China's banks that need over US$600b in new debt go abroad
[SINGAPORE] Chinese banks, already the largest issuers of bonds to build capital buffers, are looking beyond the savings of the nation's 1.4 billion people for more funds as they grapple with mounting bad loans.
The nation's banks may account for about half of at least US$100 billion in dollar notes sold by Asian lenders to meet new capital rules over three to five years, according to Barclays Plc. China's lenders need to sell as much as US$222 billion of notes in any currency that comply with Basel III rules and US$379 billion of securities that meet rules unveiled by the Financial Stability Board last month, Commerzbank AG estimates.
The Asian issuance "would be too large a size for domestic markets to absorb," said Avinash Thakur, managing director of debt capital markets for Barclays in Hong Kong. "That's why these banks in the next phase will start coming to look internationally." Chinese lenders are struggling with the biggest pile of bad loans since 2008 as the weakest economic growth in a quarter century fuels defaults. The banks will face pressure in the near term to issue more so-called Additional Tier 1 funds that count toward the new capital rules as they grapple with "ongoing balance-sheet growth and slowing profitability," Fitch Ratings said in a Dec 7 report.
International issuance could entail higher financing costs. Bank of China Ltd. sold perpetual notes that count as Tier 1 capital at home in March with a coupon of 5.5 per cent. That compares to a 6.75 per cent rate on securities sold internationally last year.
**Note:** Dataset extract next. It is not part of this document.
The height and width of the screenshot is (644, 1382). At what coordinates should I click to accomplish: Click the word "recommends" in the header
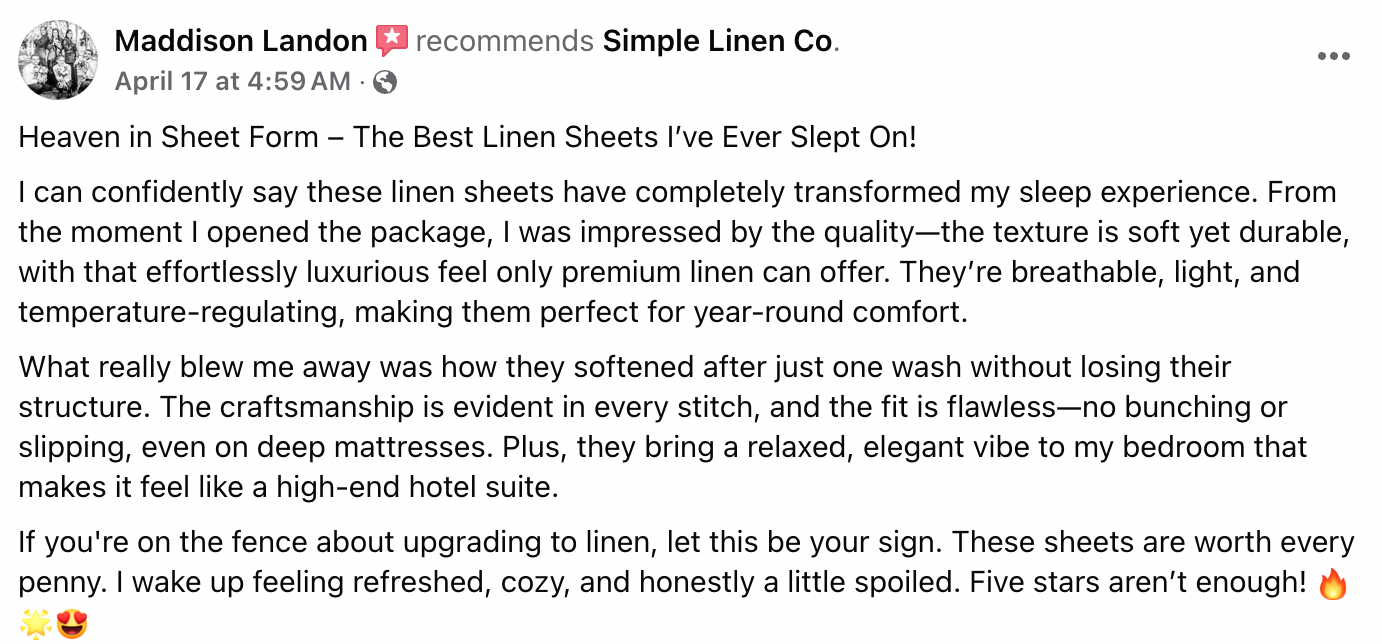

China Construction Bank Corp may price AT1 securities in dollars Wednesday, according to a person familiar with the matter. That comes after Bank of Communications Co become the only Chinese lender to sell such securities earlier this year.
The four largest lenders by assets are from China and since the beginning of 2014 the country is also the biggest producer of bonds that count as capital under global banking rules established after the 2008 global financial crisis.
Biggest Issuers Lenders in the world's second biggest economy sold the equivalent of US$146 billion of such securities since Jan 1, 2014, more than all the securities sold by French and US lenders combined in the same period, respectively the second and third biggest issuers of Basel III compliant notes, Bloomberg data showed. About 90 percent of these bonds were sold in the local market, which is now the second largest in the world at about US$5.6 trillion. Even that may not be enough to absorb all the upcoming issuance, according to Barclays and Commerzbank.
"The China Banking Regulatory Commission has to approve issuance quotas both offshore and onshore and I think the banks will try to maximize their allowance in both markets," said Xuanlai He, the Singapore-based credit analyst at Commerzbank. "There is no optimal funding strategy. We call it maximum funding strategy." Four Chinese lenders will be required by 2025 to sell bonds that can be written down in case of bankruptcy adding up to 16 per cent of their risk-weighted assets, the FSB ruled last month in its rules on total loss-absorbing capacity. That would require them to raise at least US$500 billion in new bonds, according to the estimates of bank capital-focused hedge fund manager Algebris Investments Ltd.
"In China, the TLAC shortfall is significant," said Richard Surrency, the Singapore-based managing director of capital strategy at Algebris. "Chinese banks are in the 'extraordinary' bucket," in terms of their funding needs to meet the new rule, he said.